Special relativity also predicts that lengths shrink in the direction of motion. That matters because it changes how long a journey feels to travelers inside the moving frame. A trip to a point 10 light-years away at 90% of light speed would appear to take 11 years to an outside observer, yet the travelers would experience both time and distance differently and reach the destination in about 4.4 years. When they return, the outside world would have aged far more—roughly 22 years—so the travelers effectively arrive about 13 years ahead of their original timeline.

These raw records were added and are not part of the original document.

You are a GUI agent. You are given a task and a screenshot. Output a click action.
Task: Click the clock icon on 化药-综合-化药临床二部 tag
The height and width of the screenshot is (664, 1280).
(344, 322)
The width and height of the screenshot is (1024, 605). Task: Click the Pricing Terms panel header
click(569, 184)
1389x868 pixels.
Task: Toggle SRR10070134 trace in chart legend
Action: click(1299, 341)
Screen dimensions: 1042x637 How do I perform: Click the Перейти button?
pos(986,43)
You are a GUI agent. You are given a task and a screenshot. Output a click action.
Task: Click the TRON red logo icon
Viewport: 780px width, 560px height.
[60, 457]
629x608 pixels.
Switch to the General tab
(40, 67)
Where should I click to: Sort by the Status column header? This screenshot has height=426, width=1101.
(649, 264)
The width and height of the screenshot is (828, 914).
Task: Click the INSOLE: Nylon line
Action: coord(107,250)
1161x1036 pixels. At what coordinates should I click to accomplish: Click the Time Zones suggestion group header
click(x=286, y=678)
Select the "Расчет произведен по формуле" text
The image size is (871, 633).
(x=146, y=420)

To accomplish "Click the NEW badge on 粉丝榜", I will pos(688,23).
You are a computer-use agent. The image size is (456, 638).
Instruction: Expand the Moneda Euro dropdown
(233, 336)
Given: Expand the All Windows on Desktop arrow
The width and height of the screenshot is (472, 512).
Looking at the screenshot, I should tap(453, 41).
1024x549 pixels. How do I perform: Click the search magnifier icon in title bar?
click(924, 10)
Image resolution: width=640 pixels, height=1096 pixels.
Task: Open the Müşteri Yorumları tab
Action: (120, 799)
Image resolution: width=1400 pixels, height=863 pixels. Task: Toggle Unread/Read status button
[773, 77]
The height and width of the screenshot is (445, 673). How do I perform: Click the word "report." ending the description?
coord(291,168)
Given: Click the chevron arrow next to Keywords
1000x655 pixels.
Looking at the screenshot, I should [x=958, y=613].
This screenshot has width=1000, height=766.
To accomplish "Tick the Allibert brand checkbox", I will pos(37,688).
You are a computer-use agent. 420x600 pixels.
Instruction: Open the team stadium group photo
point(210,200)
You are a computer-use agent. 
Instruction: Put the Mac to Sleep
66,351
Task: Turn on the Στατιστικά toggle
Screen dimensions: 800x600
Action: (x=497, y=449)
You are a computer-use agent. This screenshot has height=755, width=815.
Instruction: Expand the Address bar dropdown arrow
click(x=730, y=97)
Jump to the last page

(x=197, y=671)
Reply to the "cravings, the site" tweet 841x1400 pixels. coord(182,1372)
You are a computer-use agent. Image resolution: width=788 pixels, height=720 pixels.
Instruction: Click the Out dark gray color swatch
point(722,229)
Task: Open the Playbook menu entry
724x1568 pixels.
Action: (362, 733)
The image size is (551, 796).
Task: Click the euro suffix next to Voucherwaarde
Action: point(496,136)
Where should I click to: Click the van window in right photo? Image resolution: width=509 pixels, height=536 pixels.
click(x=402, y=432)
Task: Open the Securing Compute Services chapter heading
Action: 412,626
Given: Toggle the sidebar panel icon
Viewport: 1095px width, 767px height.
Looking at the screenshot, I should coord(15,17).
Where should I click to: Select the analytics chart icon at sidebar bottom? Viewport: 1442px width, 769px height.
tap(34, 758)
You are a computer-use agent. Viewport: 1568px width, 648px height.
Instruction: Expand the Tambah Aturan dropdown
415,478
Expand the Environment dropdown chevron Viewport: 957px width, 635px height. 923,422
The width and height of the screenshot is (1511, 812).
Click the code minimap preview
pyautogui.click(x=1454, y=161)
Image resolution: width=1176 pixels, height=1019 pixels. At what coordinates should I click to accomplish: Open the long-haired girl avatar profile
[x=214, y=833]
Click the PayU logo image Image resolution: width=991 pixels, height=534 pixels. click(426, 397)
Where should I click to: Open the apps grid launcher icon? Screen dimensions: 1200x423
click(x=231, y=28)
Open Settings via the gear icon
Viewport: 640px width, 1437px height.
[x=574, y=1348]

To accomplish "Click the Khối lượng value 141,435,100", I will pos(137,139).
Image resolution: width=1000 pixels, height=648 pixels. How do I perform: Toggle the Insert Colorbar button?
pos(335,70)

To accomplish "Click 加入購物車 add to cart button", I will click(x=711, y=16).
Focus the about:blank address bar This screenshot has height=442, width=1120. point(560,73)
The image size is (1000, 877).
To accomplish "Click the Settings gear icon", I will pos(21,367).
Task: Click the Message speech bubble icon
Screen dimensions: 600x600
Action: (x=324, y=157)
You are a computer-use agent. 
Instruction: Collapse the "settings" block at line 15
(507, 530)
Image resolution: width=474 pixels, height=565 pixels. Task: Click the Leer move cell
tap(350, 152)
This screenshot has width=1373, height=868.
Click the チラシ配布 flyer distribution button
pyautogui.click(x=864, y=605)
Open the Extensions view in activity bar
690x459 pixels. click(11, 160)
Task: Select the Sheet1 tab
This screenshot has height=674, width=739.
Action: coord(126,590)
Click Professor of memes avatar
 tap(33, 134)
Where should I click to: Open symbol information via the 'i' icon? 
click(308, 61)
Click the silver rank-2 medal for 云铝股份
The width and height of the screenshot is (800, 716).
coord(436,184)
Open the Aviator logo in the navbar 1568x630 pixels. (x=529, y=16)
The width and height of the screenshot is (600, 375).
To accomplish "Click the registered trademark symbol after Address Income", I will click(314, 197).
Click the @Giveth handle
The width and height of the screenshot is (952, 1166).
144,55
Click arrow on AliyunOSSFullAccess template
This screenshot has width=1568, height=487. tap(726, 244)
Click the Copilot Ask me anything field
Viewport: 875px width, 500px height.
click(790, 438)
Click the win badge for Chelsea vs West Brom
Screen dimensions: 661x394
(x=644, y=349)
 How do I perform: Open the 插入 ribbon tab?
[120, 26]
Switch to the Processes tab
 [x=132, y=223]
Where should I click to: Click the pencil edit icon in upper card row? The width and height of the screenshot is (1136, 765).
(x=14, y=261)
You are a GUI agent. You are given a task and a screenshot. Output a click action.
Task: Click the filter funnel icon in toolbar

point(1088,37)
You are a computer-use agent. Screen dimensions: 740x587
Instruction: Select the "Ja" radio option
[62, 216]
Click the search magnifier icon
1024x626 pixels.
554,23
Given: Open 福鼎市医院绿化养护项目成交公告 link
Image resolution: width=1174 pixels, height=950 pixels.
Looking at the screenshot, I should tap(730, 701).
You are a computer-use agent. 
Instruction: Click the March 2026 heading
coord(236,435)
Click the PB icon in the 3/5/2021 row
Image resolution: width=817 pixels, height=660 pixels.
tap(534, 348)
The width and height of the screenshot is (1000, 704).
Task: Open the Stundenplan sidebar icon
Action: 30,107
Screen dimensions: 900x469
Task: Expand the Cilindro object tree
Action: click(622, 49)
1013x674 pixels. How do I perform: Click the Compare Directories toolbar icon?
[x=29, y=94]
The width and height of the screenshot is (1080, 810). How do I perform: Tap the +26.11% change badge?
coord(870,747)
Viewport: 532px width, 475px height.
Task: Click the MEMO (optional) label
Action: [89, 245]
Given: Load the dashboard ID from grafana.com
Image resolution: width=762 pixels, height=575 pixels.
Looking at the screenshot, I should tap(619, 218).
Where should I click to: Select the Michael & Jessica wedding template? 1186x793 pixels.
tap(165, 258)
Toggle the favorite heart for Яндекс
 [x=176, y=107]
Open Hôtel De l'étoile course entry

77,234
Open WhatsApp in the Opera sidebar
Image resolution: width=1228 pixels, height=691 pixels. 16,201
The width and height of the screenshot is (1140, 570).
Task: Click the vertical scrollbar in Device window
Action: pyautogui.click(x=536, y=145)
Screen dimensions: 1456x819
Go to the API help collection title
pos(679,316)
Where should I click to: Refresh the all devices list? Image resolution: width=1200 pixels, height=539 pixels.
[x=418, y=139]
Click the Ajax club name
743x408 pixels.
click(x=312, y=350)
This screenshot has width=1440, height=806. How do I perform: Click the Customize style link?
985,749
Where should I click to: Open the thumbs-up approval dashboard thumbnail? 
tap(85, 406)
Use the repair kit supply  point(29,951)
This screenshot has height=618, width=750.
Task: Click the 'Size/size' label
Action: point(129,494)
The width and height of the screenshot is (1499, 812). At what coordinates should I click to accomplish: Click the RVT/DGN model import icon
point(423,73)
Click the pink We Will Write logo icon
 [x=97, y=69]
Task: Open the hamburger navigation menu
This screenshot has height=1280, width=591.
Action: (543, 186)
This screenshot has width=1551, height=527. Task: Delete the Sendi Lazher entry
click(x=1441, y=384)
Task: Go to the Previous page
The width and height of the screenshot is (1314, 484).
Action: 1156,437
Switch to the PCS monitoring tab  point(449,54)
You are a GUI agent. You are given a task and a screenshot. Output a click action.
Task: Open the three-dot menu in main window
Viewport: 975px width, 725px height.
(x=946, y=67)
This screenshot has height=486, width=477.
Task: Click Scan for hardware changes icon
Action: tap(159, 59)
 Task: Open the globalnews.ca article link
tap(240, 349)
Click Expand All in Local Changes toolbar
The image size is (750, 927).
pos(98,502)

General relativity can amplify the same “future jump” using gravity instead of speed. The Interstellar scenario is used as a worked example: a planet near a supermassive black hole (named Gargantua) with gravity about 30% stronger than Earth and an orbit at 55% of light speed would slow time for astronauts by about 61,000 times. In that setup, one hour on the planet corresponds to about seven years aboard the ship; after a little over three hours on the planet, the crew member left behind would have aged by roughly 23 years. The key point: the numbers match what relativity predicts, even if the story is fictional.

Going backward requires more than time dilation. Some theories allow past-travel through closed timelike curves (CTCs)—closed loops in spacetime that could, in principle, return an object to its own past. Many physicists doubt this because it threatens causality. The Novikov Self-Consistency Principle offers a different angle: if a paradox would occur, the probability of that paradox is zero, forcing events to remain self-consistent. Still, the principle isn’t widely accepted.

Wormholes are another route permitted by general relativity, but only special kinds would be useful for time travel. A transversable wormhole would need to be “set up” so one mouth experiences time differently—either by accelerating one end to near light speed and bringing it back, or by placing one end in a stronger gravitational field and then repositioning it. Even then, the travel is limited: you can’t go further back than the wormhole’s creation time, making it more like a shortcut through spacetime than a freely adjustable time machine.

Finally, cryopreservation is presented as a practical way to move into the future. Cryonics, practiced since the late 1960s, aims to preserve bodies shortly after death by cooling to around -130°C so that future technology might repair the brain and restore function. Because freezing before death is currently illegal and because the body suffers damage at such temperatures, success depends on future molecular-level medical repair. If it works, the patient would effectively time travel to a later era.

Overall, forward time travel follows from well-tested relativity effects; backward time travel remains speculative, constrained by paradoxes, and tied to exotic spacetime structures that may not be physically realizable.